November 11, 2016

WHAT'S LEFT OF WAR:

THE SECRET LIFE OF A MEDIEVAL FIGHT CLUB WARRIOR (Angelina Chapin, MAY 11, 2016, Narrative.ly)

The simple goal in ACL fighting is to knock down all the combatants from the opposing side. Stabbing with a sword is illegal, as is striking in certain areas, including the back of knees, neck and groin. Otherwise, anything goes. Most players use a combination of smashing blows, cross-checks, punches, trips and kicks. Think MMA meets the Knights of the Round Table.

At the international championships, each round of fighting lasts no more than eight minutes, and the victorious team must win two rounds. Up to 32 contestants from two teams charge at one another across an open field, armed with dulled-but-still-deadly weapons. Players lose teeth; they suffer compound fractures. At a recent tournament in New Jersey, a player ended up in the emergency room after taking two ax hits to the face. At the 2014 world tournament in Spain, one contestant's finger was cut off in the heat of battle; in the spirit of feudalism, he awarded the digit to his foe in a Ziploc bag. Players on DiGrazia's team started wearing steel cups, imported from a special armorer in the Ukraine, after an ACL player from New Hampshire got his plastic cup embedded into his flesh like a cookie cutter.
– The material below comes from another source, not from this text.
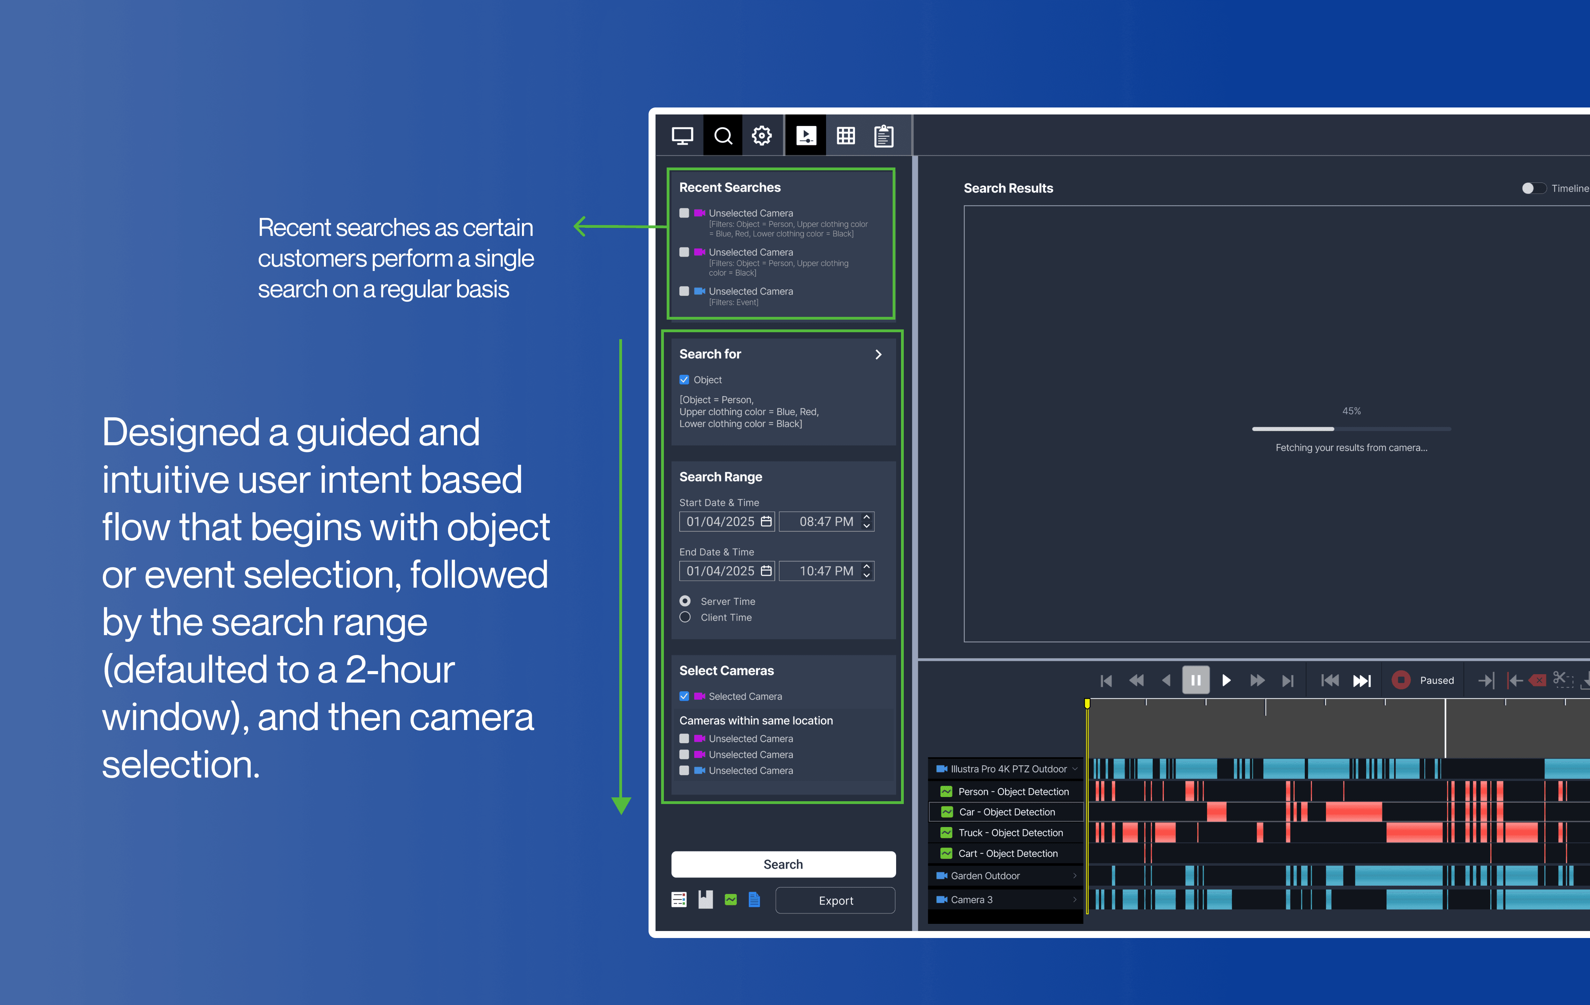Screen dimensions: 1590x1005
Task: Toggle the Timeline switch
Action: (1533, 188)
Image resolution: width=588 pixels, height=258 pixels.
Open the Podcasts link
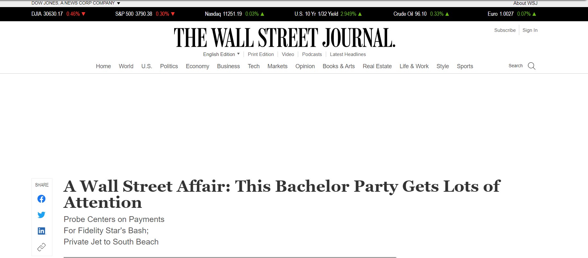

Dressed in black track pants and a tight black T-shirt, DiGrazia looks down at his crotch, the metal shining against his pants. "These things do exist," he says. "People use them outside of funny little dungeons." As DiGrazia continues to put on his armor, a process that can take some players up to forty minutes, he notices a red smudge on his white belt. "That's blood," he says casually, as if pointing to some spaghetti sauce.

"There's something inside of me that feels comfortable when I'm on the field and things are violent," DiGrazia said a few days earlier. As a kid growing up in the then-rough Hell's Kitchen neighborhood of Manhattan, DiGrazia was a "street rat," known for getting into trouble and drinking too much. He didn't initiate brawls, but he was always eager to jump in. In one fight, he says, he was almost stabbed with a broken bottle. In another, his head was repeatedly slammed into concrete. "Fear never really registered in my mind."

At twenty he joined the U.S. Air Force, but instead of following his lifelong dream of becoming a fighter pilot, DiGrazia prioritized living with his girlfriend. She didn't want him to see any action, so after boot camp, at his request, DiGrazia was sent to a base in Texas to train as an electrician. "Most of my life decisions have been centered around the women I'm with," he says. "I try not to do that now."

Three months later, DiGrazia broke his back while repairing a telephone pole. The injury spurred his addiction to alcohol and painkillers, and DiGrazia retired from the military in 2004. The pain was so bad he needed a cane to walk. The next year his girlfriend left him and he got a job as a bartender, drinking to excess every night. For a few months he had no apartment and slept on park benches, in stairwells and on subways, reading a Bible he stole from church to kill time. His father, disappointed in his alcoholic son, only let DiGrazia in his house to shave and shower between 8 and 8:30 a.m. In 2006, DiGrazia decided to sober up. He had rented a place a few months earlier and had just started taking college classes in hospitality management, which earned him five hundred dollars a month from the military. He had initially hoped to manage a bar, but his ambitions quickly became more scholarly; by 2014 he had an undergraduate degree in sociology from Columbia, a master's degree in finance from Harvard and a job as management consultant for a top investment bank on Wall Street.

DiGrazia started to get in better physical shape as well. He took up running, and by 2010 was doing one-hundred-mile ultramarathons, which take him between 25-30 hours to complete. He also trained in Krav Maga, the martial art developed for the Israeli army, but craved a more intense sport.

In 2012, DiGrazia went to a sword-fighting competition with a martial arts buddy and met a medieval combat fighter. DiGrazia's enthusiasm was immediate: "This exists? I'm there." Within a few months he had bought custom-made armor (eventually spending about ten thousand dollars on a helmet, metallic leg braces and a leather jacket with metal plates) and fought in his first tournament. DiGrazia channeled his addictive, fearless personality into training and quickly rose within the ACL ranks. His lightweight frame made him an excellent flanker - flankers are the fastest players, who run out along the outside of the field to tackle opposing players. By 2014 DiGrazia had made the international team, become captain of the New York Sentinels and started offering instruction to new players.